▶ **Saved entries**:
::::

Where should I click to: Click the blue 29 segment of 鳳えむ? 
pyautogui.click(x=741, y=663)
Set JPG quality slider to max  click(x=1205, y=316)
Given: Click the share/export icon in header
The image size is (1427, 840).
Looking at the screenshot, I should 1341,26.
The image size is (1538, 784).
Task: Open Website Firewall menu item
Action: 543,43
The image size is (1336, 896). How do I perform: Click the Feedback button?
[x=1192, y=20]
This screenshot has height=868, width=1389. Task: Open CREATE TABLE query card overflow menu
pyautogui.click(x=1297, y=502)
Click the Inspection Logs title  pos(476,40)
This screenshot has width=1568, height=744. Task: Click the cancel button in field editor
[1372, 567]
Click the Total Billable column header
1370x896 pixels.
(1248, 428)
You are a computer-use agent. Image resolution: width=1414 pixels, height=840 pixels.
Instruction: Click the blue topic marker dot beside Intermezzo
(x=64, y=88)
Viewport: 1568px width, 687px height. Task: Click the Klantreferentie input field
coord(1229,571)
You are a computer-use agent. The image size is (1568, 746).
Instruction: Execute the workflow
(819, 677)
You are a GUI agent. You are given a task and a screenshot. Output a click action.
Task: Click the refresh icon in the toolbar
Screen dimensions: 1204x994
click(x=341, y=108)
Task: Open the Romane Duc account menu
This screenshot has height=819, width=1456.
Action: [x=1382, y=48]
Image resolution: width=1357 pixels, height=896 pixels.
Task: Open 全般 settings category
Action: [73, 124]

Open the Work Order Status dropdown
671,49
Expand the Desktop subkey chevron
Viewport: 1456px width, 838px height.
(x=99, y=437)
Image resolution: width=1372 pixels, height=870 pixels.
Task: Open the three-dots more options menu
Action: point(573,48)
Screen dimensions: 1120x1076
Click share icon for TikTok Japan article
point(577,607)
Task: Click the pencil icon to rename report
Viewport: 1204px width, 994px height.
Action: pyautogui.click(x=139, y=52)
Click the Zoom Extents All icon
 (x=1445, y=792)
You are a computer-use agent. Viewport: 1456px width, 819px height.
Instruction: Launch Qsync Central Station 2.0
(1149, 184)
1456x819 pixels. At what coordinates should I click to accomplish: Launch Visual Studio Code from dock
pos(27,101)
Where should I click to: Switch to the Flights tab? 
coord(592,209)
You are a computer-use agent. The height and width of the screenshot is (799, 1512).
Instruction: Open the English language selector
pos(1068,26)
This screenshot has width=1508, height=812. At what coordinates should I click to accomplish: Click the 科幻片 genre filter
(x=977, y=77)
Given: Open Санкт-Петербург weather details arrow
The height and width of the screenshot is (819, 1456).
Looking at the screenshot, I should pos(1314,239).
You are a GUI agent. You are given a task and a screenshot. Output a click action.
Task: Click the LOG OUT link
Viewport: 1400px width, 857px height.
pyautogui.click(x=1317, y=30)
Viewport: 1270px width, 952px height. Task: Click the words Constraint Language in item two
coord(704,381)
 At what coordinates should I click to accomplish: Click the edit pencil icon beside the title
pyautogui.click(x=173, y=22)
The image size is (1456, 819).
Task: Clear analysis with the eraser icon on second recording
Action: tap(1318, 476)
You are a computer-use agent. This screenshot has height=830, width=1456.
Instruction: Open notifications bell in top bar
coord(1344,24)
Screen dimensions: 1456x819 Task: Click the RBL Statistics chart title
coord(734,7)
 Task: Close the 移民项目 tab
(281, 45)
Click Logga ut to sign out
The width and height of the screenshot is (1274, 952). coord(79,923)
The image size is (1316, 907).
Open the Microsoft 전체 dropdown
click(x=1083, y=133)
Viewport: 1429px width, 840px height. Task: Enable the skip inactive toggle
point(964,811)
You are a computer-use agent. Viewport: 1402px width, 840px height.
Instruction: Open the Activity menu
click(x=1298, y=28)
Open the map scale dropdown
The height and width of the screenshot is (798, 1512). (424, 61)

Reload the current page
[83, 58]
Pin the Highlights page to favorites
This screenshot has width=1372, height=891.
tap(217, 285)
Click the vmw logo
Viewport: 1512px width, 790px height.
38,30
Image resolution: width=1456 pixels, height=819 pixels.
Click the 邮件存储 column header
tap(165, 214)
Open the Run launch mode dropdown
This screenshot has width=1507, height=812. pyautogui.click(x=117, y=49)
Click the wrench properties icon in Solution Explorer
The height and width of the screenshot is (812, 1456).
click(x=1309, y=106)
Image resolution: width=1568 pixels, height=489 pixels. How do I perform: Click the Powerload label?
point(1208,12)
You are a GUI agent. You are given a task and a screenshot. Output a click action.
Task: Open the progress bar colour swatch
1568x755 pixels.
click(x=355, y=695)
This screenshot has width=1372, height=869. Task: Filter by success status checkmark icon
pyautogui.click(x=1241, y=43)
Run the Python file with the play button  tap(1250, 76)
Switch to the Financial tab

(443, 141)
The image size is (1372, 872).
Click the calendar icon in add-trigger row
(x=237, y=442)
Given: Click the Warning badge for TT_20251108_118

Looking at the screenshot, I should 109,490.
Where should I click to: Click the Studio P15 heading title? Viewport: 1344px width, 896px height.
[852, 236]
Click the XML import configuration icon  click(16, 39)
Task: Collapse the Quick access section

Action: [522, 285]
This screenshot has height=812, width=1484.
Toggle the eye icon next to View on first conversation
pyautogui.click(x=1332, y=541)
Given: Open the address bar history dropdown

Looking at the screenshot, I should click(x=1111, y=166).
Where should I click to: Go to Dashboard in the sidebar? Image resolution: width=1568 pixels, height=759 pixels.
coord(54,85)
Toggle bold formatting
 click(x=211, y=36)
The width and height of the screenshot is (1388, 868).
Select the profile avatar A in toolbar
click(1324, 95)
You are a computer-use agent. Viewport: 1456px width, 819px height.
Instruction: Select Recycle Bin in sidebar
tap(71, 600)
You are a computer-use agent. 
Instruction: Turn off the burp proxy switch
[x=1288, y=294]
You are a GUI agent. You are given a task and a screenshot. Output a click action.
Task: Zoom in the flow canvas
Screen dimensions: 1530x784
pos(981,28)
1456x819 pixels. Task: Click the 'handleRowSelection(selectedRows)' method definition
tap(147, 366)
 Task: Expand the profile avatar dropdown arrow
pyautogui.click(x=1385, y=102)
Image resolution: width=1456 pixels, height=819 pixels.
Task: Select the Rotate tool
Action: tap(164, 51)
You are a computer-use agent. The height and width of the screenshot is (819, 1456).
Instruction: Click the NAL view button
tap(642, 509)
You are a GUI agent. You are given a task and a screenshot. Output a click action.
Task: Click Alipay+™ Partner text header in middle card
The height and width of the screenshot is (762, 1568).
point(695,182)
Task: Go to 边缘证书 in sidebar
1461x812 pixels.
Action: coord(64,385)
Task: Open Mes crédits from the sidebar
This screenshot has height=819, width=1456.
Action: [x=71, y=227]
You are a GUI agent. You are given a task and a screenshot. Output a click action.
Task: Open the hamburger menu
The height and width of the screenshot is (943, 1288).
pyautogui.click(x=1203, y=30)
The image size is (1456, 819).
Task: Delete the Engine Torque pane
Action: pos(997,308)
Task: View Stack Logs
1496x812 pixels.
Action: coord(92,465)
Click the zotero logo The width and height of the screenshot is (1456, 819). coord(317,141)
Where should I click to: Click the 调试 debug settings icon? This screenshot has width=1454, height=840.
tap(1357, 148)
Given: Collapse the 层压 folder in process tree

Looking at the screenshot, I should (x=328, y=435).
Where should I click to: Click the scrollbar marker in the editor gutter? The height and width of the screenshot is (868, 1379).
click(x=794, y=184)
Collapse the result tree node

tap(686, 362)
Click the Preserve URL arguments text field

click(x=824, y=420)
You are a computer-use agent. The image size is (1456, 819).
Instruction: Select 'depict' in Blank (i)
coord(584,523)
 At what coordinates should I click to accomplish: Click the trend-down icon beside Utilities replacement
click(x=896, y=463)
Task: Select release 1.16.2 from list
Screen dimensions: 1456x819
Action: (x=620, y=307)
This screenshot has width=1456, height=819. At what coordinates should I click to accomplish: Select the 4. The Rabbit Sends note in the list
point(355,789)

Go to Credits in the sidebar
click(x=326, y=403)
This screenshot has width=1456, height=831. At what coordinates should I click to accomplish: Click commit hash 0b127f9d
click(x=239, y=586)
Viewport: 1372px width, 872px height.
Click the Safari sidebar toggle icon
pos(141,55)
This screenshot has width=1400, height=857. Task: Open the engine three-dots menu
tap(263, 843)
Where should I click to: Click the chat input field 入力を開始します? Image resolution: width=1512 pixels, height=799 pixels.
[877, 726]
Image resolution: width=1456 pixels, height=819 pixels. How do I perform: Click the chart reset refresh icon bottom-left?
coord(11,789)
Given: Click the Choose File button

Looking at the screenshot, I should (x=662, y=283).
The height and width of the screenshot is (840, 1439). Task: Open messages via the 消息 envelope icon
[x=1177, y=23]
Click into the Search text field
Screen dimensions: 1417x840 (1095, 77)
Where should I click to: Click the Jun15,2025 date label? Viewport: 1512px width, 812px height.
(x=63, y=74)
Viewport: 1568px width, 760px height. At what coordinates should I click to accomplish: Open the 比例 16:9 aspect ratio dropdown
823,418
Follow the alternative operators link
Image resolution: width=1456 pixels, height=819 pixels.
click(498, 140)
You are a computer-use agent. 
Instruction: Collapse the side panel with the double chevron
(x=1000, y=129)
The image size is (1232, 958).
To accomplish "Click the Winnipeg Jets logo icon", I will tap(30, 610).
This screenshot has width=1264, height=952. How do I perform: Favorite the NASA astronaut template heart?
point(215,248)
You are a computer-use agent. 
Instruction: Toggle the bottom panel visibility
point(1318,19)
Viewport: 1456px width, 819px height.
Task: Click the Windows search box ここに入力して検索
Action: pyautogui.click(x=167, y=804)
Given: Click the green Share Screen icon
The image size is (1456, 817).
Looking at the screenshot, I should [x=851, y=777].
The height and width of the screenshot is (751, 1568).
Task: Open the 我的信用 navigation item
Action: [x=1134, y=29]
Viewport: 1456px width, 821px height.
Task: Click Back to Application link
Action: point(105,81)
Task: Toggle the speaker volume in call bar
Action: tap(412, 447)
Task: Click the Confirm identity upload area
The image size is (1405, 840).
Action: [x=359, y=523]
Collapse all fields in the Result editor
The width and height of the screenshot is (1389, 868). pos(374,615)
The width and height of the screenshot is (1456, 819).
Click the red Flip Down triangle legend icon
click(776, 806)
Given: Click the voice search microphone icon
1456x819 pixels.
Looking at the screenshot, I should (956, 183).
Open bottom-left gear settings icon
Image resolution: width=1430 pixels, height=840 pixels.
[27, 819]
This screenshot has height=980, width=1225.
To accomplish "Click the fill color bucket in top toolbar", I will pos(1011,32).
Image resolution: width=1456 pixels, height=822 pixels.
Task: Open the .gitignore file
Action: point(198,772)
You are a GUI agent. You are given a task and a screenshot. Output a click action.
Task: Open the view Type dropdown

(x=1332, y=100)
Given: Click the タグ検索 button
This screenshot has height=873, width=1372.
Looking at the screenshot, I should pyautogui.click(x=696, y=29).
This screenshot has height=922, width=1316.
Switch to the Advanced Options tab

::::

Return, exactly as they stand, the lines from the start of the records above through the line with "Given: Click the share/export icon in header", both ends included, and no other lines.

▶ **Response area**:
Where should I click to: Click the blue 29 segment of 鳳えむ? 
pyautogui.click(x=741, y=663)
Set JPG quality slider to max  click(x=1205, y=316)
Given: Click the share/export icon in header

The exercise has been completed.